Books

Connecting the dots

Heather Cox Richardson guides us through serial attempts to overturn the liberal consensus in America.

As the United States—together with much of the world—teeters on the precipice of authoritarianism, a bit of historical context can’t hurt. Democracy Awakening provides some context leavened with a dash of hope that we can still, somehow, reverse course.

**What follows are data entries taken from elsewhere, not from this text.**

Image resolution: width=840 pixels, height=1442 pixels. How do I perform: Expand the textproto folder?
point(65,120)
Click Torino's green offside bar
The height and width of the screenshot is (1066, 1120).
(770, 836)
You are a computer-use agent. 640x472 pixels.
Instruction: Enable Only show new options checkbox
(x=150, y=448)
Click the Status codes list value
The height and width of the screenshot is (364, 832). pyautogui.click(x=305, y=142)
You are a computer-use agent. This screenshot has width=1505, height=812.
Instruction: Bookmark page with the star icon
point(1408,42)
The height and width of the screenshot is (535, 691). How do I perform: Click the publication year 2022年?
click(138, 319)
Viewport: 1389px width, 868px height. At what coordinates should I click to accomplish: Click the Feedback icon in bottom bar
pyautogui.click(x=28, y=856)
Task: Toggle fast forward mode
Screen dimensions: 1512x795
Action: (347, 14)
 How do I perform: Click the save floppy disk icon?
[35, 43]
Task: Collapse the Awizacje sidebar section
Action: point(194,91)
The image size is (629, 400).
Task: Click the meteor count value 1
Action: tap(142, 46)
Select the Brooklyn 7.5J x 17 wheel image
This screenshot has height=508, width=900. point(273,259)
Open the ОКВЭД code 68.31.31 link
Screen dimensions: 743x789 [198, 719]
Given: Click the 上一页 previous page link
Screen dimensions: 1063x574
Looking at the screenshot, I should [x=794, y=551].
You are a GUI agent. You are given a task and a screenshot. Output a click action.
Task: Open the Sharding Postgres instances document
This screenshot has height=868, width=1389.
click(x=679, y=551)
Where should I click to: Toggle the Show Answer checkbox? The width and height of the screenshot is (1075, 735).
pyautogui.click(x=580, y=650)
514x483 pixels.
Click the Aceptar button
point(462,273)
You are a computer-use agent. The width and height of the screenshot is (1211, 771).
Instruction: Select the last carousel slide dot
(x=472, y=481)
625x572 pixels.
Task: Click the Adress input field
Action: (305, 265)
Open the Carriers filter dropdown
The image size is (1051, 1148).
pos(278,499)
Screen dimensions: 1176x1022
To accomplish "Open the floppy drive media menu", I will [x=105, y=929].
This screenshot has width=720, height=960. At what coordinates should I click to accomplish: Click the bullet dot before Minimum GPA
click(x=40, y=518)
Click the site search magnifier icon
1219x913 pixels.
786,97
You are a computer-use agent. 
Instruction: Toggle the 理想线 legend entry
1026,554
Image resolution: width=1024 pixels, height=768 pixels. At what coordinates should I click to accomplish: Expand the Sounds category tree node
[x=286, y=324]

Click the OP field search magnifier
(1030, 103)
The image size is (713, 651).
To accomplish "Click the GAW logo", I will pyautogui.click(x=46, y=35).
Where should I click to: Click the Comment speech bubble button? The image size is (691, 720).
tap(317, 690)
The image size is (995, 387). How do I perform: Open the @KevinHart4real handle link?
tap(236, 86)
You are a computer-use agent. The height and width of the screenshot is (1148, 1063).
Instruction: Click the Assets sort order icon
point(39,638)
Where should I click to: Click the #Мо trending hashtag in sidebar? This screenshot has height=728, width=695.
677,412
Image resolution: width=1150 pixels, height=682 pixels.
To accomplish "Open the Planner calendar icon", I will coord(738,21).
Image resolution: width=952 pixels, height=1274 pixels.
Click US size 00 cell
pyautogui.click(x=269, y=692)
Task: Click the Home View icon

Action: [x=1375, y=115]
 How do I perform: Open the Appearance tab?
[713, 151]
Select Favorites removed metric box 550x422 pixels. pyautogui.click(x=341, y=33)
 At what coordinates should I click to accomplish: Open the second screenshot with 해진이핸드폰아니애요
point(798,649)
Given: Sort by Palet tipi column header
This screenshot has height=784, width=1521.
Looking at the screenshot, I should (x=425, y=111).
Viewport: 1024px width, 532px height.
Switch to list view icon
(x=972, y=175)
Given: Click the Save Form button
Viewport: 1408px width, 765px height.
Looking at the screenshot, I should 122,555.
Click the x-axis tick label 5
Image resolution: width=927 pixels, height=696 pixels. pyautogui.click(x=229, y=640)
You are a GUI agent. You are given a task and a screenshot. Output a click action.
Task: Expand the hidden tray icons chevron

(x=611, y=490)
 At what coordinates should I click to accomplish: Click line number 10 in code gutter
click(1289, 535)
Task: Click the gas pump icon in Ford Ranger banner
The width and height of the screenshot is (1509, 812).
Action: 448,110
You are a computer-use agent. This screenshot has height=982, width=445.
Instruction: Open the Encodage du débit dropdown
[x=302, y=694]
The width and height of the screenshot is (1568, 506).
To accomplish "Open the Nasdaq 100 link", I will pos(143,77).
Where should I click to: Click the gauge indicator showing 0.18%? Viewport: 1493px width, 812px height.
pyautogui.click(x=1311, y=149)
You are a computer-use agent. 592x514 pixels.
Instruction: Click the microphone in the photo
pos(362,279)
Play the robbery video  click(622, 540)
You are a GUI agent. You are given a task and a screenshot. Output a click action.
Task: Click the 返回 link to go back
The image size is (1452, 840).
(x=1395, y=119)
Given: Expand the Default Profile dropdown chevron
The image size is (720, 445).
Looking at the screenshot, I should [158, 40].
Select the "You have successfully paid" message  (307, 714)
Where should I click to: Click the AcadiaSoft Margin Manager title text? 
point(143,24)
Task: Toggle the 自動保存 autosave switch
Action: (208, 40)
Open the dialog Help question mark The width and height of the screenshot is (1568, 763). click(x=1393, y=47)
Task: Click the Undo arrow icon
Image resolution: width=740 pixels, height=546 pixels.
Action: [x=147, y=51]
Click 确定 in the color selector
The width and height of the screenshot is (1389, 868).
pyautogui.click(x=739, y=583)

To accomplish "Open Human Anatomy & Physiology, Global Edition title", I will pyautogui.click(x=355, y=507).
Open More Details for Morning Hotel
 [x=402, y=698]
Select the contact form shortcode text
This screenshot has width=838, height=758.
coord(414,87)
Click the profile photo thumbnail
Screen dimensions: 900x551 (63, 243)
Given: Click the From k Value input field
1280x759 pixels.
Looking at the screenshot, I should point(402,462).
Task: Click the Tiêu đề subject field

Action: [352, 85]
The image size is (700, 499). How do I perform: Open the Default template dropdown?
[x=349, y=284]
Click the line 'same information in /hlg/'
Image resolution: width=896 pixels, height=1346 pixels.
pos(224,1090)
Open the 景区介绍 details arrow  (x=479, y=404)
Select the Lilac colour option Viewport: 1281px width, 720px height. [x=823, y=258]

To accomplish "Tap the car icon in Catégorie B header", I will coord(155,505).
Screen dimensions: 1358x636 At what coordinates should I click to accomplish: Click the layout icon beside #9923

Heather Cox Richardson, a historian at Boston College and author of the popular Letters from an American newsletter, guides us through serial attempts to overturn the liberal consensus—a general acceptance of New Deal programs and modest business regulation—from the 1930s to the present. The Supreme Court’s Brown decision in 1954, she contends, “tied the active federal government not just to economic equality for white Americans but also to civil rights.” Opponents screamed “socialism” and adopted the mythological American cowboy as their totem; by 1959, the television schedule was populated by 26 westerns, including Bonanza, “a male world of hardworking cowboys protecting their land from evildoers.”

Those laboring to roll back the liberal consensus also sought ideological ballast. William F. Buckley Jr., a defender of Joseph McCarthy, asserted that American universities peddled “secularism and collectivism,” ideas inimical to free enterprise and religion. Southern opposition to the Civil Rights Act of 1964 and the Voting Rights Act of 1965 fed into the “southern strategy,” which helped elect Richard Nixon in 1968. “The administration’s strategy of polarizing the country to pick up voters,” Richardson writes, “began to shatter the liberal consensus.”